Calcineurin inhibitors (tacrolimus and ciclosporin) are primarily used to prevent transplant rejection and in certain autoimmune diseases. They inhibit calcium- and calcineurin-dependent T-cell activation and reduce the cellular immune response. This impairs vaccine responses and increases the risk of viral and opportunistic infections (19, 20).
JAK inhibitors (e.g. baricitinib and tofacitinib) are used for autoimmune diseases, myeloproliferative disorders and graft-versus-host disease following allogeneic stem cell transplantation. By blocking Janus kinase signalling pathways, they suppress cytokine-driven T- and B-cell activity, reducing vaccine responses and increasing the risk of infection, particularly herpes zoster and other severe viral infections (21).
Complement inhibitors that target complement protein C5 (e.g. eculizumab and ravulizumab) are used for complement-mediated diseases such as atypical haemolytic uraemic syndrome, paroxysmal nocturnal haemoglobinuria and certain autoimmune neuromuscular disorders. Treatment causes pronounced and persistent functional hyposplenism with markedly reduced bacterial clearance and is associated with a 1000–2000-fold increased risk of invasive meningococcal disease (22). Vaccination against meningococcal disease (ACWY and B vaccines) is therefore required prior to treatment, despite the significant reduction in vaccine efficacy and the risk remaining high. Patients should also be vaccinated against Haemophilus influenzae type b and pneumococci. Clinical vigilance for severe infection is essential during ongoing therapy.

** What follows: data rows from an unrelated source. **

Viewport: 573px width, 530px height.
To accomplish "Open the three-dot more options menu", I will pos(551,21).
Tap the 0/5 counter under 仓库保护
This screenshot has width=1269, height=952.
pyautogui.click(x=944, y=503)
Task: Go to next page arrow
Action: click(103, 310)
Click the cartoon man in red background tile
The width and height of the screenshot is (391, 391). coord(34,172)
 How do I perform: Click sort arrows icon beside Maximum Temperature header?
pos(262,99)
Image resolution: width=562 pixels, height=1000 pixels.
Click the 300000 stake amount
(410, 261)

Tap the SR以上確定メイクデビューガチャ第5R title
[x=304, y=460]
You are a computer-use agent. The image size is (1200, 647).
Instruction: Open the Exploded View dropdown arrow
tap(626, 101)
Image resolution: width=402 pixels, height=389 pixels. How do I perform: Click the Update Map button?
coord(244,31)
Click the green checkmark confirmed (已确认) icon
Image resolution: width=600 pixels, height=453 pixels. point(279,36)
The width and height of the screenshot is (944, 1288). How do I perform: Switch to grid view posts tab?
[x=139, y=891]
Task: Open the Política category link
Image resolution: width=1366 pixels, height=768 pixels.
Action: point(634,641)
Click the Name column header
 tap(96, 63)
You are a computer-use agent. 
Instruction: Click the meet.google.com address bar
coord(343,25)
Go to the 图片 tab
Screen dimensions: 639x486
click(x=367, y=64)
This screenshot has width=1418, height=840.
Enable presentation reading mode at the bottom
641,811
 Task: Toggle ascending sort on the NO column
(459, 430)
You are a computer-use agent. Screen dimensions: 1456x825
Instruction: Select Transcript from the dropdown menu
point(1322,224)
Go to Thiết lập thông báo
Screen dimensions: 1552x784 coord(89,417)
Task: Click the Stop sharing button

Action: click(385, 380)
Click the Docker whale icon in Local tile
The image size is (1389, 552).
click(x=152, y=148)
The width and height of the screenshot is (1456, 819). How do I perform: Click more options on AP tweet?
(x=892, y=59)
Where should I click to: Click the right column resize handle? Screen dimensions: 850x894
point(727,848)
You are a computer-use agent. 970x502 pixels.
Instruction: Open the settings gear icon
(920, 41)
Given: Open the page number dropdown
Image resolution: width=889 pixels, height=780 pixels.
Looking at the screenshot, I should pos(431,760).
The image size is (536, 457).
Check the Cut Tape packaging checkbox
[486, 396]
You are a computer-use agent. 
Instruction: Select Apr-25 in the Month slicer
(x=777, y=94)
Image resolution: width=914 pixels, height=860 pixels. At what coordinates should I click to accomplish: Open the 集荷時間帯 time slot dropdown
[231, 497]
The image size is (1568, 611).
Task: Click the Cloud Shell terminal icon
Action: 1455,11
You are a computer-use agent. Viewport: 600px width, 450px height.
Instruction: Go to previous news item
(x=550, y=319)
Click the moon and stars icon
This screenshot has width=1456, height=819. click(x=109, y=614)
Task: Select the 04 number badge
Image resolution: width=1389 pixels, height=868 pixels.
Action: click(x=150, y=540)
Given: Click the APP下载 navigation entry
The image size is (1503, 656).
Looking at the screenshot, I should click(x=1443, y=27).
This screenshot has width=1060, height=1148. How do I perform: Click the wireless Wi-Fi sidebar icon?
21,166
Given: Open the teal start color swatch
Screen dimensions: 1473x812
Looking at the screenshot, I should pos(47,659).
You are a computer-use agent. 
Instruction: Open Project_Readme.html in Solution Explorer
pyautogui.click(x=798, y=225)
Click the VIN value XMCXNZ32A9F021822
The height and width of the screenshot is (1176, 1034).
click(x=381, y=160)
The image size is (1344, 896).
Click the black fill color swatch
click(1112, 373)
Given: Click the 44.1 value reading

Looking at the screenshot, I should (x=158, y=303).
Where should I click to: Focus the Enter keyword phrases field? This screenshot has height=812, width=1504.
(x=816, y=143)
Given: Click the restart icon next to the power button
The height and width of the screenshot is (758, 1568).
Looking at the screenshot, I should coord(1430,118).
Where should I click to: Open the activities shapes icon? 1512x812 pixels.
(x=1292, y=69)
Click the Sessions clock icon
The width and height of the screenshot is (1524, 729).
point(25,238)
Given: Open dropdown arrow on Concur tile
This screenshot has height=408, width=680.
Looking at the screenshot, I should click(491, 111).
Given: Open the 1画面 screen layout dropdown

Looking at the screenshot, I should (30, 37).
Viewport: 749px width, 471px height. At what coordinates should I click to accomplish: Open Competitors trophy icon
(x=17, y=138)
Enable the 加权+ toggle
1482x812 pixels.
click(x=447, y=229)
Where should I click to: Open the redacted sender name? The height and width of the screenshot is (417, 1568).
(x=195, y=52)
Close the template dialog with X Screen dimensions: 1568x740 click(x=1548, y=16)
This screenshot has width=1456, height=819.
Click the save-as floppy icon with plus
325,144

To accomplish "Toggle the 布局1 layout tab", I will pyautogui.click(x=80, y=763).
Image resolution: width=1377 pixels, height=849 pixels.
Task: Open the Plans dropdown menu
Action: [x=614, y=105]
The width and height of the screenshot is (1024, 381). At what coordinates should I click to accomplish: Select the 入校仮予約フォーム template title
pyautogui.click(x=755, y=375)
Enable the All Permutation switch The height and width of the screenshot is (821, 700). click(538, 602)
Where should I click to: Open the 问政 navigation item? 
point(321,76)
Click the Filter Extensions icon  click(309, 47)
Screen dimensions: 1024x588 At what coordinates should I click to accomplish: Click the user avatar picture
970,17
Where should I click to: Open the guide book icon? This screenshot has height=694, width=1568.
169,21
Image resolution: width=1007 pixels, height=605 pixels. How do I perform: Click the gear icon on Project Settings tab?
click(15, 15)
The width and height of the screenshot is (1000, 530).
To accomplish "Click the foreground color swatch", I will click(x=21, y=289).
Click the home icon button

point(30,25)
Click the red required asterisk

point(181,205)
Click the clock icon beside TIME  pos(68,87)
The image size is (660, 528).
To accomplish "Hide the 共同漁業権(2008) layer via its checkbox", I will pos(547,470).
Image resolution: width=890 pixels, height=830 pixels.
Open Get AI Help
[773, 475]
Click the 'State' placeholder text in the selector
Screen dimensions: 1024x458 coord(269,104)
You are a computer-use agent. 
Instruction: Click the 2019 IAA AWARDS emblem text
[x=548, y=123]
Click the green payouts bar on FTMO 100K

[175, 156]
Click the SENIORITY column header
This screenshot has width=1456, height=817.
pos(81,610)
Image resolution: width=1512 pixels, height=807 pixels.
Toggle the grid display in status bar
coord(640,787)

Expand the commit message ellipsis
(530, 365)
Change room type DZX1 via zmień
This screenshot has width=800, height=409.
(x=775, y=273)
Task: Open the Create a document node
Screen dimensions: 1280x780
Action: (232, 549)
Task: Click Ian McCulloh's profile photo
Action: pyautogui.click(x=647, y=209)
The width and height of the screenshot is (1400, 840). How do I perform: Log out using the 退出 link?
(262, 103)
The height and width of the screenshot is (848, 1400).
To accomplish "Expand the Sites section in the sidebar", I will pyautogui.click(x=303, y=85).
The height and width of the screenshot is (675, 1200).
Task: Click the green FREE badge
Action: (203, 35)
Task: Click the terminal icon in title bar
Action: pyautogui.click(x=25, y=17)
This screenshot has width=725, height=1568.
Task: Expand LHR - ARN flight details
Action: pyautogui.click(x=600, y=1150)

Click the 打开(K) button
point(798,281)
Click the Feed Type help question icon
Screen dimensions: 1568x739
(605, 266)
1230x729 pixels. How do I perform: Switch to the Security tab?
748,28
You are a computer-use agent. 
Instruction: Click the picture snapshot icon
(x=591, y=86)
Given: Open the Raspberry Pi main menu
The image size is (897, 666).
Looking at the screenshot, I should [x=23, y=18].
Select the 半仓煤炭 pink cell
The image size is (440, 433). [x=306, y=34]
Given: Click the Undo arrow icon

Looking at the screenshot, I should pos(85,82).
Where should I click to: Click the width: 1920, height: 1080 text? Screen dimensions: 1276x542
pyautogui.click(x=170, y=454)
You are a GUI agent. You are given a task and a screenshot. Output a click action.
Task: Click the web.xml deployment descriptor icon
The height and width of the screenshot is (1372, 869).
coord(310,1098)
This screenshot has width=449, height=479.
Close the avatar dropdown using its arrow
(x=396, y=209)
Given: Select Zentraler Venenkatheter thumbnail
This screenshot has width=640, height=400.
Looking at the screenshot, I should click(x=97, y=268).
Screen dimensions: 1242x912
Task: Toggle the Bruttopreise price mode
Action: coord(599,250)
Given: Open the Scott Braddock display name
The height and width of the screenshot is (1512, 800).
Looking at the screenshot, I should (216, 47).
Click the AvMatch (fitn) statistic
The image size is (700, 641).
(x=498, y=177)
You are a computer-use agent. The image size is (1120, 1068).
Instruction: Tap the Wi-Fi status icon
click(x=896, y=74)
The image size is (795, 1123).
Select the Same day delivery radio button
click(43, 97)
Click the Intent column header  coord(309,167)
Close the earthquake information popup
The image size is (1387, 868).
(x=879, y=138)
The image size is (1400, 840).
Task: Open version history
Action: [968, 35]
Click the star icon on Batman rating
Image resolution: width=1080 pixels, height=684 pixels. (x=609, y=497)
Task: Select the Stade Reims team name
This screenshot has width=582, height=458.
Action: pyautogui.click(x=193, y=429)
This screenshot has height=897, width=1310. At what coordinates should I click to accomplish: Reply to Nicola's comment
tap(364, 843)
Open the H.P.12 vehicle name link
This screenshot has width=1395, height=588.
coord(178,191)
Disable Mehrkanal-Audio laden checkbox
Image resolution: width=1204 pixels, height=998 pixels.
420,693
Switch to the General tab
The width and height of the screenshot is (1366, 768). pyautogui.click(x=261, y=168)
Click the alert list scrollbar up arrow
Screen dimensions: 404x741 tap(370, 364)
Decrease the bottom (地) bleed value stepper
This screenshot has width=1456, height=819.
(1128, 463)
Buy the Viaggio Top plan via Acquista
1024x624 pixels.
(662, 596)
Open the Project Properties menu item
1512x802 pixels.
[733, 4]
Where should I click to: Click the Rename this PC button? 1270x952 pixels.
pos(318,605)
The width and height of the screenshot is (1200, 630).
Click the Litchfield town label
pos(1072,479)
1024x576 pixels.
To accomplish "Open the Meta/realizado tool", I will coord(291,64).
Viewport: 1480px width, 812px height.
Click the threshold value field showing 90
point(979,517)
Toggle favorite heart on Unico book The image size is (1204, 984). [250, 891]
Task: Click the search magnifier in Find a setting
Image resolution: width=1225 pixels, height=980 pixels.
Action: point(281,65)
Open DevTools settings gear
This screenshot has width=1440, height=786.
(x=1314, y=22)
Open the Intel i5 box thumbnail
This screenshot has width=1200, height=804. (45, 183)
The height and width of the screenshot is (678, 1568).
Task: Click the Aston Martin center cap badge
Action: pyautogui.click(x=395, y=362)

CAR-T cell therapy (chimeric antigen receptor T-cell therapy) involves the genetic modification of the patient's T cells to recognise tumour antigens, typically CD19 in B-cell malignancies and BCMA protein (B-cell maturation antigen) in multiple myeloma, but it is also used in certain autoimmune diseases. The treatment can lead to long-term remission but often results in persistent B-cell aplasia, reduced antibody responses and an increased risk of severe infection, including COVID-19 (23, 24).
Haematopoietic stem cell transplantation, either autologous or allogeneic, is used for haematological malignancies, bone marrow failure, immunodeficiency, metabolic disorders and certain autoimmune diseases such as multiple sclerosis, systemic sclerosis and lupus. The procedure causes profound, transient immunosuppression with markedly reduced vaccine responses and high infection risk, particularly following allogeneic transplantation (25, 26).